Description of the task
Please copy everything in the Chatterbox TTS on vLLM text from "- Early benchmarks" down to "fully fleshed out.".

Text

Chatterbox TTS on vLLM

This is a port of https://github.com/resemble-ai/chatterbox to vLLM. Why?

Improved performance and more efficient use of GPU memory.
- Early benchmarks show ~4x speedup in generation toks/s without batching, and over 10x with batching. This is a significant improvement over the original Chatterbox implementation, which was bottlenecked by unnecessary CPU-GPU sync/transfers within the HF transformers implementation.
- More rigorous benchmarking is WIP, but will likely come after batching is fully fleshed out.
Easier integration with state-of-the-art inference infrastructure.

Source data
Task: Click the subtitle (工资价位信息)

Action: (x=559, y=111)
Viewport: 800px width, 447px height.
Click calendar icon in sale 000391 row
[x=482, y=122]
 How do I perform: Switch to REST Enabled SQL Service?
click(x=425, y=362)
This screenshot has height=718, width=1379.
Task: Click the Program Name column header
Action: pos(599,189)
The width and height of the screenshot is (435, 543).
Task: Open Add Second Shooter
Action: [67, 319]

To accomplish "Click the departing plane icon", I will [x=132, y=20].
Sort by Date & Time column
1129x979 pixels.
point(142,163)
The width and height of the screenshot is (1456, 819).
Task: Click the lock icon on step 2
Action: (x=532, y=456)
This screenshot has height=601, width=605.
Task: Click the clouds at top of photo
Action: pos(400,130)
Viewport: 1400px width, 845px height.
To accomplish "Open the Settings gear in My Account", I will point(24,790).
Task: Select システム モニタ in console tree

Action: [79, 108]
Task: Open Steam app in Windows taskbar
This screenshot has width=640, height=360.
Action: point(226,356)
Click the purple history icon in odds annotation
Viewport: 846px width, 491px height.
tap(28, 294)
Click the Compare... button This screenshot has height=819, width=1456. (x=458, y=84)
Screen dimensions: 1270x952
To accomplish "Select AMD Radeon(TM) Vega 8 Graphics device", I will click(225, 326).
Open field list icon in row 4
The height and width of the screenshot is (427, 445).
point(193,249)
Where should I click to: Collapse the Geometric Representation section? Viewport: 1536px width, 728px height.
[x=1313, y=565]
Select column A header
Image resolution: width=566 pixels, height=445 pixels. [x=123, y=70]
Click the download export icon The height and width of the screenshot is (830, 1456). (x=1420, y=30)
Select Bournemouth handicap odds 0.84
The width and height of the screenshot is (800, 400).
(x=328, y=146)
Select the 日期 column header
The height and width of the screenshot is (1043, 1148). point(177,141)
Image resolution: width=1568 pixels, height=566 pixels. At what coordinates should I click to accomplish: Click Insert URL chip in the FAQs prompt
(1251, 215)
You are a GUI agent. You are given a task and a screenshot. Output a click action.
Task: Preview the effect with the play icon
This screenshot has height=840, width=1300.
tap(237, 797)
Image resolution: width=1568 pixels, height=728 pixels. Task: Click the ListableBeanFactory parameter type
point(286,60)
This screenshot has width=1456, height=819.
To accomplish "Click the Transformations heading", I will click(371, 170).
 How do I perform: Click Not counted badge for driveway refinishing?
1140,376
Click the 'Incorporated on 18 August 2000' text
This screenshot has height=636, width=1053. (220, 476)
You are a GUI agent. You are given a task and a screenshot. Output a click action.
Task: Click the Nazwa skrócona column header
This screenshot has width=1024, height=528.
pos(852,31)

Problem solution
- Early benchmarks show ~4x speedup in generation toks/s without batching, and over 10x with batching. This is a significant improvement over the original Chatterbox implementation, which was bottlenecked by unnecessary CPU-GPU sync/transfers within the HF transformers implementation.
- More rigorous benchmarking is WIP, but will likely come after batching is fully fleshed out.